The FairTax Act is Nowhere Near Fair

If you thought the GOP’s dedication to cutting taxes for rich people at any cost couldn’t get any more extreme, you might want to think again. The latest proposal out of the House takes their radicalism to a whole new level.

Earlier this month, a group of House Republicans – including Earl “Buddy” Carter, Scott Perry, Matt Gaetz, and Marjorie Taylor Greene – re-introduced legislation called the FairTax Act. The bill was first introduced in 1999, but because of its extreme contents it has never been given a floor vote. That may be about to change after Kevin McCarthy promised a vote on the bill in exchange for some far-right Republicans supporting his bid for Speaker.

The FairTax Act would eliminate income, payroll, estate, and gift taxes and replace them with a 30% national sales tax on everything – clothes, food, cars, healthcare, rent, etc. To help cover the cost of paying tax on essentials, the Act would introduce a “prebate” program in which every American would receive a monthly check from the government worth 23% of the poverty threshold for a household of their size. Lastly, the Act would also decentralize the IRS and eliminate its funding by 2027 and delegate the responsibility for raising funds for federal programs entirely to the states, which would administer the new sales tax on their own.

The “FairTax Act” is the shallowest reading of the word “fair” possible. It’s based on the idea that if everyone paid taxes on the things that they bought, everyone would be paying something into the common tax pool. The rich would be paying more on luxury items like vacation homes, cars, yachts, and more, and the poor would be reimbursed for the taxes that they paid on essentials.

But if you scratch just a touch below the surface, you’ll find that, in reality, the FairTax Act is one of the worst tax proposals ever composed. It wouldn’t just change how we pay our taxes: it would change who pays taxes, giving a massive tax cut to the rich and a significant tax hike to the poor and middle class.

It’s true that rich people like us spend more in absolute dollars on various luxury goods, but the fact of the matter is that, as a proportion of our enormous incomes, rich people spend less and save more compared to low- and middle-income workers. One study found that, in the 2010s, the top 1% saved 8.5% of their income while the bottom 90% actually had a negative savings rate of -2.8% (which means that they spent more than they earned).

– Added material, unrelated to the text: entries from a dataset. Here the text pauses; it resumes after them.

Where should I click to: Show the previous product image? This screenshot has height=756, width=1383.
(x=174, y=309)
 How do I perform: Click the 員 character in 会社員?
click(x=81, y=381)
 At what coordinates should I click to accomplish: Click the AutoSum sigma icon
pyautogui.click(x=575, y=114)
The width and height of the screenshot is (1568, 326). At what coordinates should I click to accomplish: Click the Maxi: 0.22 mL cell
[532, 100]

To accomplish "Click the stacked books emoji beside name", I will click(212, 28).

Back in 2004, the Institute on Taxation and Economic Policy estimated that, if the FairTax Act was passed with a 30% national sales tax, the poorest 80% of Americans would face an average $3,200 tax hike while the richest 1% would receive an average $225,000 tax cut. We don’t have official estimates as of yet for the distributional impacts of the current version of the FairTax Act, but considering that inequality has only gotten worse since 2004, it’s safe to assume the benefits haven’t become more balanced. In short, the FairTax Act would do more to hurt, not help, the poor, while being another giveaway to the very rich.

This makes sense – we’ve known for a long time that personal income taxes are some of the most progressive taxes in the federal tax code. Their graduated rate structures, with higher rates for higher incomes, ensure that the wealthiest individuals pay more in tax – as they should. And when we shrink or eliminate income taxes and replace them with sales taxes, like many conservative states have done or are planning to do, one of two things happens to make up for lost revenue: poor people end up paying more in sales taxes, fees, and fines or vital social programs are cut.

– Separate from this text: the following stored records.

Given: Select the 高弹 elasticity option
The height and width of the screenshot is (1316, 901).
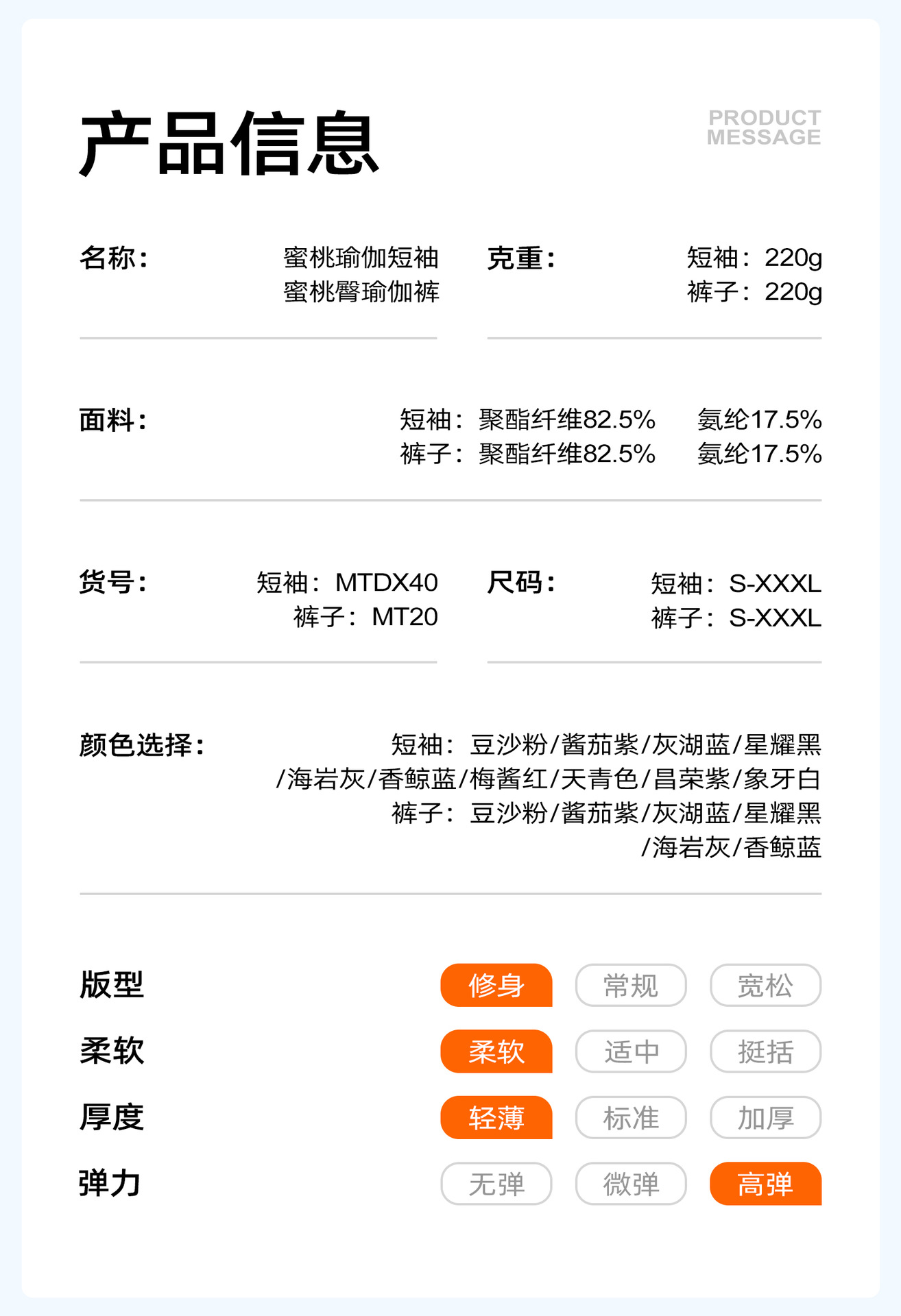Looking at the screenshot, I should tap(765, 1184).

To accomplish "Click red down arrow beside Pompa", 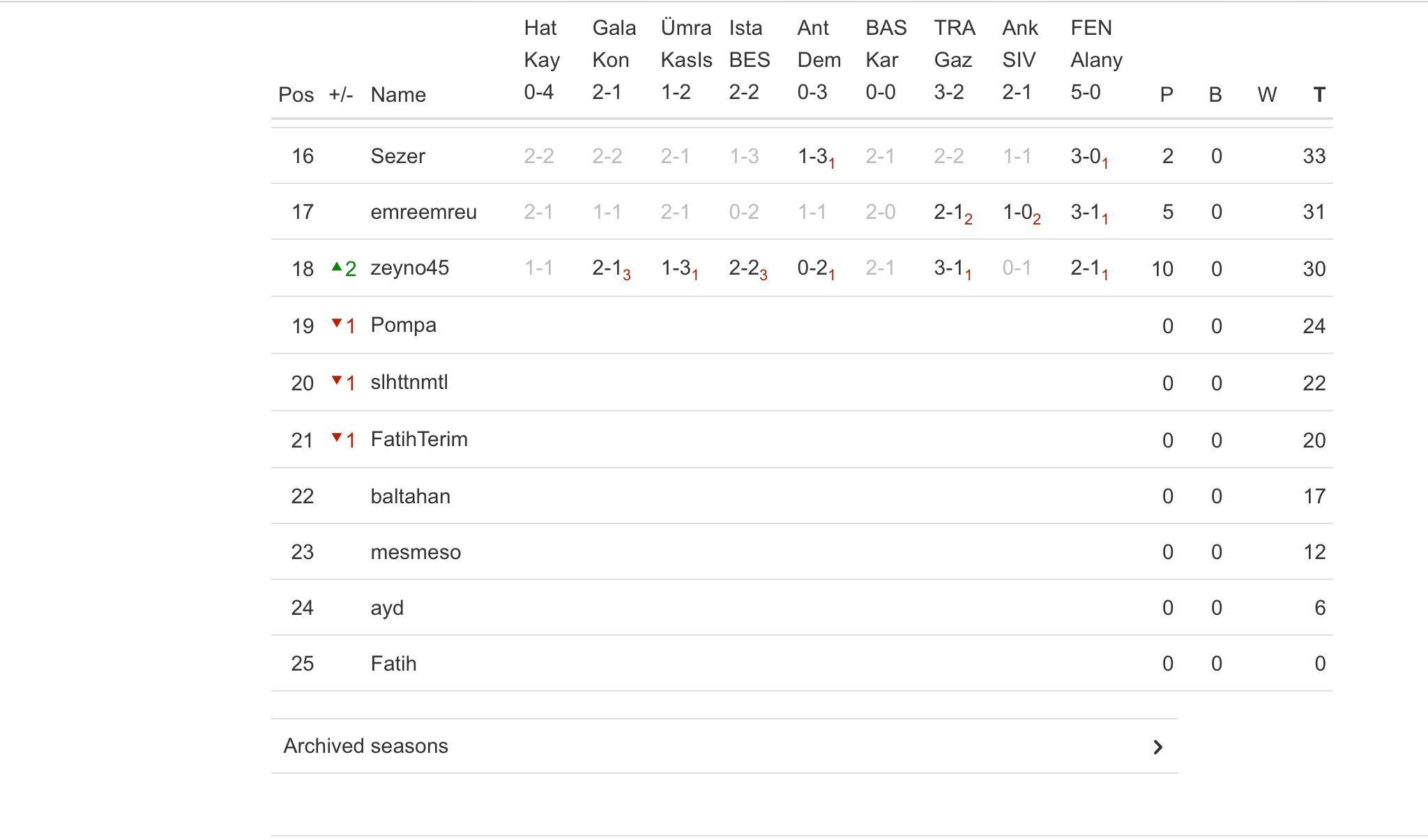I will (x=337, y=323).

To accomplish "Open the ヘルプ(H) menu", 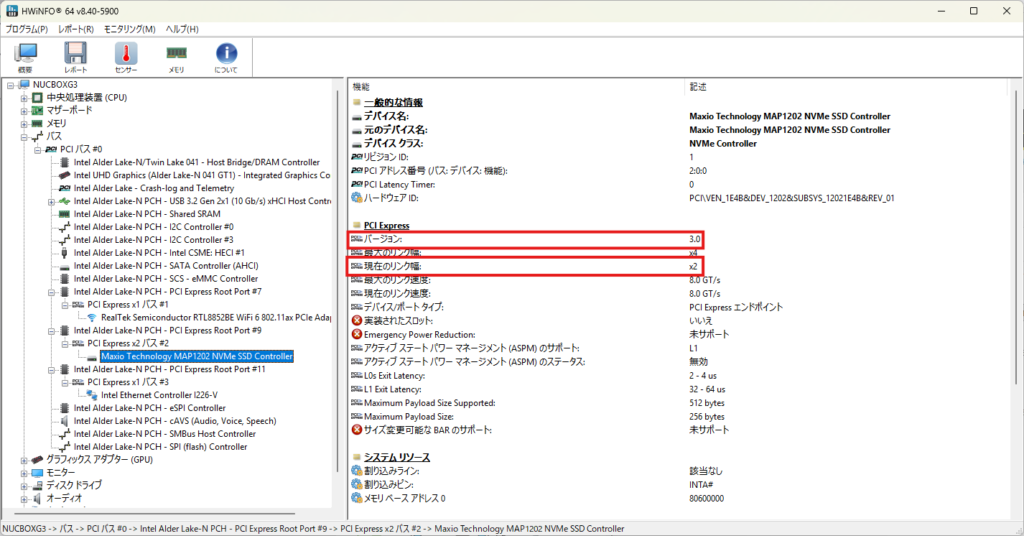I will (x=182, y=29).
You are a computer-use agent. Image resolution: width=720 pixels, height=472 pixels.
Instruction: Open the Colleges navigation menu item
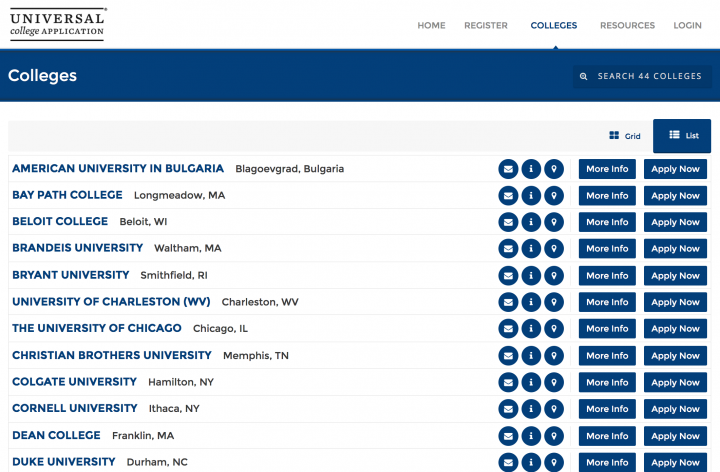click(553, 26)
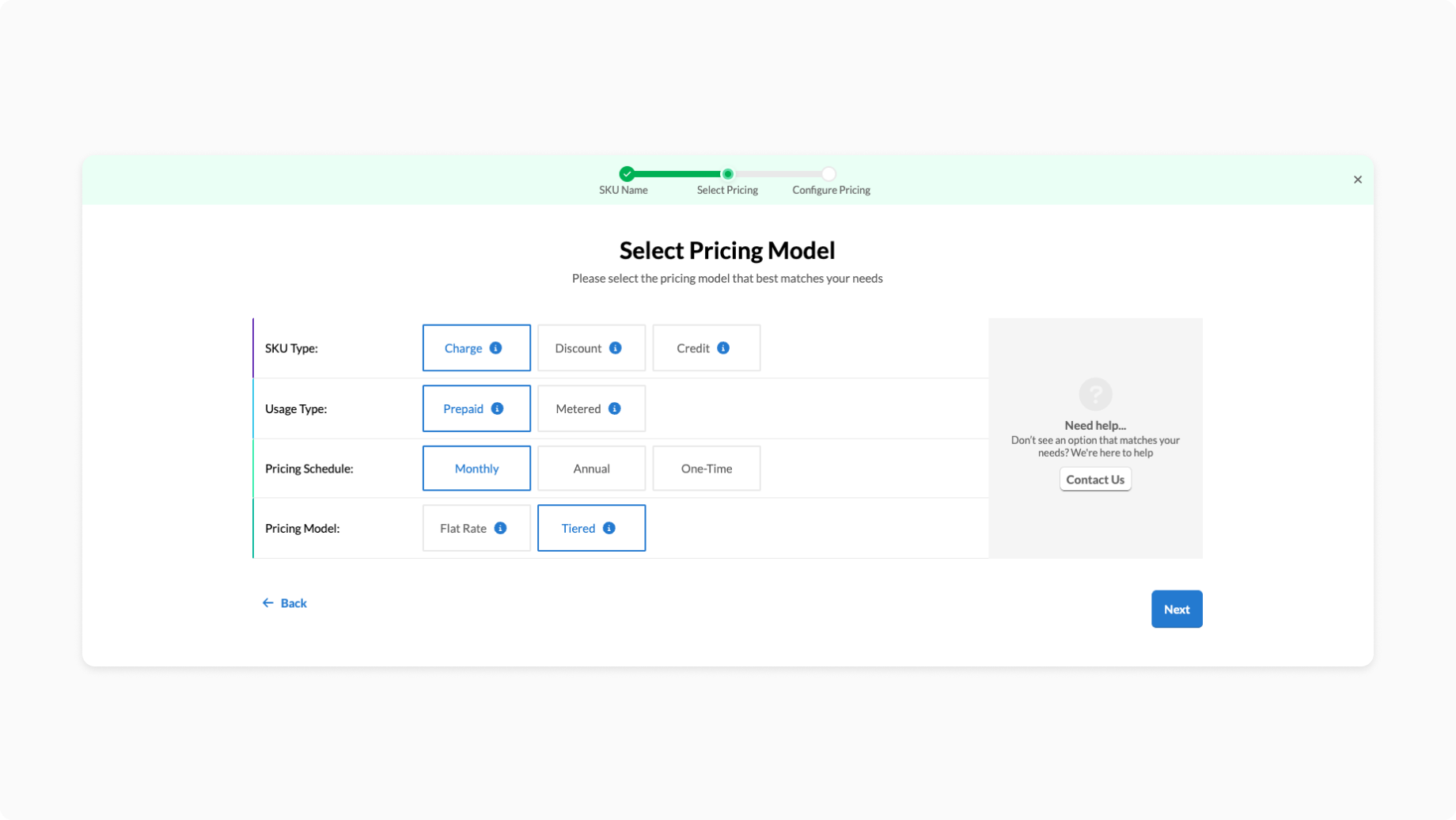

Luckily, this bill has little hope with a Democratic Senate and President Biden’s veto power in the way, but the fact that House Republicans are even ready to put it on the floor says something bad about where the GOP is heading on taxes. House Speaker McCarthy has made his personal opposition to the bill apparent, but the fact that he’s letting it get to the floor is damaging in and of itself. 

Ideas have power, and exposure to radical ideas over time can normalize them. It’s deeply concerning that even in the midst of an incredible surge of momentum for the “Tax the Rich” movement, the FairTax Act has gained national prominence. What was once considered too crazy of an idea to even consider in the early 2000s just served as a central piece of the negotiations around who became Speaker of the House.

If we want to kill the momentum that rich and powerful interests are building, a failed vote on the FairTax Act has to be the death knell for future iterations of this legislation. This is where it has to end.

It’s important to get the truth out about this disastrous bill sooner rather than later so it doesn’t gain any more momentum than it already has.

Don’t be fooled by the name: the FairTax Act would give millionaires and billionaires a massive tax cut, and make poor and middle-class American families pay thousands more in taxes every year. This bill is beyond the pale, and every Republican in the House and Senate needs to be shown with absolute certainty that passing the FairTax Act or anything like it would be political suicide for even the most radical anti-tax legislators.